Lacombe believes in Europe’s potential for collaboration, despite the EORTC having faced several specifically European problems over the past ten years. Economic pressures on the pharmaceutical industry in Europe affected how the EORTC collaborated with them: “We had to adapt and stipulate that we only wanted to conduct good studies with a good amount of support from them.”
And then there have been the problems posed by new regulations on clinical trials, medical devices and data protection, due to be introduced in EU countries in 2016. EORTC has been active in voicing the concerns of academic research. Lacombe believes that one of the major challenges the cancer research community will now face is how to implement the data protection regulations without damaging clinical research. Roger Stupp, EORTC’s President, has been vocal in pointing out that time-consuming paperwork is already stifling innovation in research and the ability to share vital data.
“The problem is that people who do regulation sometimes don’t understand,” says Lacombe. “They want a single regulation for data protection, but my banking data is a completely different thing than my biological data. That’s a big problem.”
Regulators also initially failed to understand that more than 50% of clinical research in the field of cancer was not in drug development – with many standards of care based around combinations of drugs, radiotherapy and surgery.
Nevertheless, the new regulations have been improved with the input of EORTC and academic partners. “I think we’ve helped push forward the simplification of procedures, and helped define low-risk clinical trials – those that are performed without drugs, or are about optimising treatment rather than new treatments – where procedures may need to be less rigorous.”
So, he feels the challenges posed by the new regulations are not insurmountable: “We were all concerned 10 years ago when the clinical trials directive came in, but we survived it. I think we will pass this challenge too. It’s just a pity that we have to use our energies on this when they would be better placed elsewhere.” Equally, the difficult economic climate, and the expense of traditional means of drug development, will force change in industry and other stakeholders, says Lacombe.
“It’s a little bit unfortunate that it has to happen this way, but it’s possible that because of the economic pressures we will force people to think differently. I think we should all be anticipating change so that we have capacity to do new kinds of research, but soon, instead of anticipating, people will just be faced with this new situation. Some drug companies are already facing it, and that’s why we are getting a lot of enquiries about our SPECTA programme: Can you help with long-term follow-up? Can you help with benchmarking? Can you help us access this population?”
“All stakeholders need to find new ways to interact. Maybe industry takes more time – I understand they have pressures and shareholders to consider – but we all have to accept that we now have to leave our comfort zone. This is not yet happening, so we are doing a lot of communication to try and make it happen.”

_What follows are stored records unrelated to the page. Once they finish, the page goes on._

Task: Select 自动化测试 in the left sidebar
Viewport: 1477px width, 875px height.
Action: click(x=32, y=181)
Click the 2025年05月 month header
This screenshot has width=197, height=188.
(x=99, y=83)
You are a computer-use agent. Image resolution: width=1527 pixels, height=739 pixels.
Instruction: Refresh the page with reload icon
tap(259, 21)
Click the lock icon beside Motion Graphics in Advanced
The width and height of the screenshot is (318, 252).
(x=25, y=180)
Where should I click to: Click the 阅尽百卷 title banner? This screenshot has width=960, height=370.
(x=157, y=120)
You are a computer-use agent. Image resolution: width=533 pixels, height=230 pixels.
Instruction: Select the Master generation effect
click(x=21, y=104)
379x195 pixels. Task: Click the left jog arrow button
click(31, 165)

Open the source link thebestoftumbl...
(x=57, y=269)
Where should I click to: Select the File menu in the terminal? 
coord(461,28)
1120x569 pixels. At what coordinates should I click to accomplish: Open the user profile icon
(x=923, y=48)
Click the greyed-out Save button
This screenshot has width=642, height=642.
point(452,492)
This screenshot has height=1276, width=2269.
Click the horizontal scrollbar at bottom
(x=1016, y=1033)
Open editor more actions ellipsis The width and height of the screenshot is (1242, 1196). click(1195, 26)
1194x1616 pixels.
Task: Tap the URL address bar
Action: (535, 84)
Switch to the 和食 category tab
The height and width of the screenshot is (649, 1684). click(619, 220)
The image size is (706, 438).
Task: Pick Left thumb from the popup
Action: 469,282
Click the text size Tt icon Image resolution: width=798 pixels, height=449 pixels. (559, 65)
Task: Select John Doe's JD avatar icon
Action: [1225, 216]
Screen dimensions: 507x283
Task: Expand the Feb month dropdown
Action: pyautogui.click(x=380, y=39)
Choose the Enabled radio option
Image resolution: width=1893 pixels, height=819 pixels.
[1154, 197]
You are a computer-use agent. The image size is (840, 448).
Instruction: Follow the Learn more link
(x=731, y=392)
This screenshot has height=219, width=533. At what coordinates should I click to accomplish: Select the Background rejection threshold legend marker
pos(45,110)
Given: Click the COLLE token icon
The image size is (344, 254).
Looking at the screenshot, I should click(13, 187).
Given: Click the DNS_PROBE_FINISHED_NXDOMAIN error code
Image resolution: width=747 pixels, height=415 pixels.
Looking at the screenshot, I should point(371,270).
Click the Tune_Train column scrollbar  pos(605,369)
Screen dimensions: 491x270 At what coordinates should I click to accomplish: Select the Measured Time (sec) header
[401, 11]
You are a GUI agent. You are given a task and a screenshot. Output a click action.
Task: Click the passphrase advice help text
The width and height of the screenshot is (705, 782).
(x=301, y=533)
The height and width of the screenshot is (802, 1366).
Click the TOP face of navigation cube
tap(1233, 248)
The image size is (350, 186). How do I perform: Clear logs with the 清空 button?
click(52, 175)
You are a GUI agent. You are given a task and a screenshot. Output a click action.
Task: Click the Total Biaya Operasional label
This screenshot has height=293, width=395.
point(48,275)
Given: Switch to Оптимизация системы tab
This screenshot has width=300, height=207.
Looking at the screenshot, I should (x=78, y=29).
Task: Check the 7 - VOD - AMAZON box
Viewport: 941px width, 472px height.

Lacombe might be the right person to bring this off. He is not a pushy performer – he acknowledges he is shy and is genuinely flattered by the ‘personal recognition’ that a Cancer World interview brings. But he has an infectious enthusiasm about the potential for European cancer research and everything to do with EORTC. This isn’t just a job for him.
“Basically, I do only three things in my life because I have no time for anything else: my work, my family and my jogging. That’s what I do.”
But for all his natural quietness, Lacombe is confident he’s the right person for the job. “I think there is a natural selection process of people who have energy and passion,” he tells me as we conclude the interview. He knows he may be accused of being a dreamer, but he also knows that following a vision for research in Europe is the only way it can now move forward.
It’s a message he has passed on to his children, now aged 12 and 14. “I always say to them, you need a passion to start, and then a vision to continue. You need to want it.”